The tightly knit fishing community of Conch Key is reeling from the death of 64-year-old Marty Mazur, who was shot repeatedly by a neighbor woman after he refused to give her a cold beer Sunday evening, according to neighbors and law enforcement accounts.
Carolyn Dukeshire, 62, who lives down the street from Mazur, is charged with first-degree murder in connection with the shooting.
Dukeshire, who does odd jobs and makes lobster traps, often refers to herself as Sea Hag, neighbors said Monday.
According to an arrest affidavit, Conch Key resident Casey Whippo, 30, was drinking beer with Mazur behind Mazur's home at 53 N. Conch Ave. about 6 p.m. when Dukeshire, who lives on a houseboat at 70 Conch Ave., walked around the side of the house and asked, "Do you have a cold beer for me?"
Mazur reportedly replied, "I have absolutely nothing for you."
Dukeshire then pulled a handgun and shot Mazur five times, hitting him twice in the abdomen, twice in the back and once in wrist, according to the Monroe County Sheriff's Office.
Whippo reportedly grabbed Dukeshire's arms and held the gun up, above her head, but she apparently was able to toss it into the canal behind Mazur's home.
Whippo phoned 911, and while he was speaking to a dispatcher Dukeshire told him, "Mazur is dead," according to the arrest affidavit.
Dukeshire then sat down on a lobster trap and made no attempt to leave the area, Whippo told deputies.
Neighbor Jeff Cramer said deputies arrived with their guns drawn and arrested Dukeshire without incident.
Mazur was taken to Fisherman's Hospital, where he later died from his injuries.
A Sheriff's Office dive team recovered the handgun, Cramer said.
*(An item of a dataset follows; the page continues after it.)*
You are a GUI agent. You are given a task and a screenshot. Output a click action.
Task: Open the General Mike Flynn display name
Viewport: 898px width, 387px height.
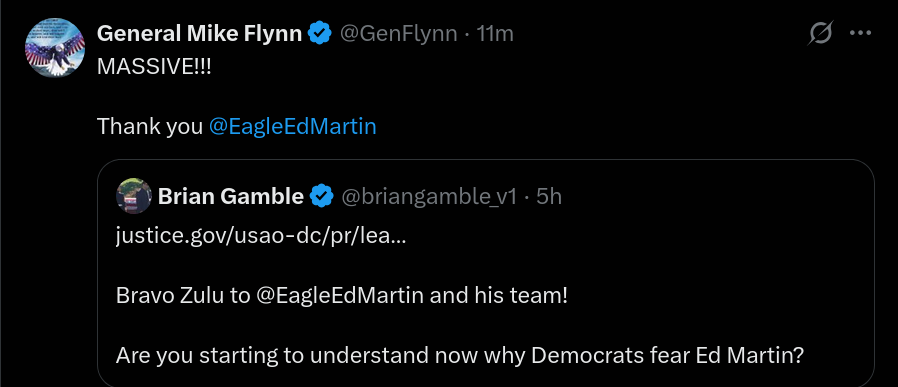(199, 34)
Cramer, a lobster wholesaler who lives behind Mazur, said the victim was a Chicago native who retired in Conch Key about 10 years ago. He described Mazur as a laid-back eccentric who collected Keys-related odds and ends. He said that about a year and a half ago, Mazur and Dukeshire had a falling out and he told her she was no longer welcome on his property.
"He pretty much washed his hands of her after whatever they got into it about," he said.
Mazur operated the Crisis, a commercial trap-fishing boat, though the lobster business was more of a hobby for him than a necessity, neighbors said.
Cramer said Mazur kept his gate open and the makeshift bar in his back yard was often the place to go to watch football games and NASCAR races, as well as drink beer and listen to 1970s music.
"He always had ice cream for the kids," Cramer said.
Cramer said he didn't hear the shots -- he was operating a forklift at the time -- but he saw, and then heard, Whippo frantically trying to help Mazur.
"I couldn't imagine her shooting Marty," Cramer said of Dukeshire. "I've never seen her violent. She drank a lot, like a lot of people around here. She would make traps, but nobody really hired her because she's a troublemaker. But I never saw her act violent or anything like this."
Next to Mazur's house is the Moyer family vacation home. Art and Verna Moyer and their 9-year-old son Devin, were just arriving from Fort Meade when they saw the squad cars and emergency vehicles.
Tears ran down Verna Moyer's face Monday as she stood on her front porch talking about Mazur, whom she called "the mayor of Conch Key."
"There's going to be one less boat out there this year," Moyer said. "It just ain't going to be the same coming down here no more." "I feel like I lost a family member," Devin Moyer said.
Dukeshire has no previous arrest history in Monroe County, said Sheriff's Office spokeswoman Deputy Becky Herrin. Dukeshire was being held without bail Monday at the Monroe County Detention Center on Stock Island. An arraignment had not been scheduled.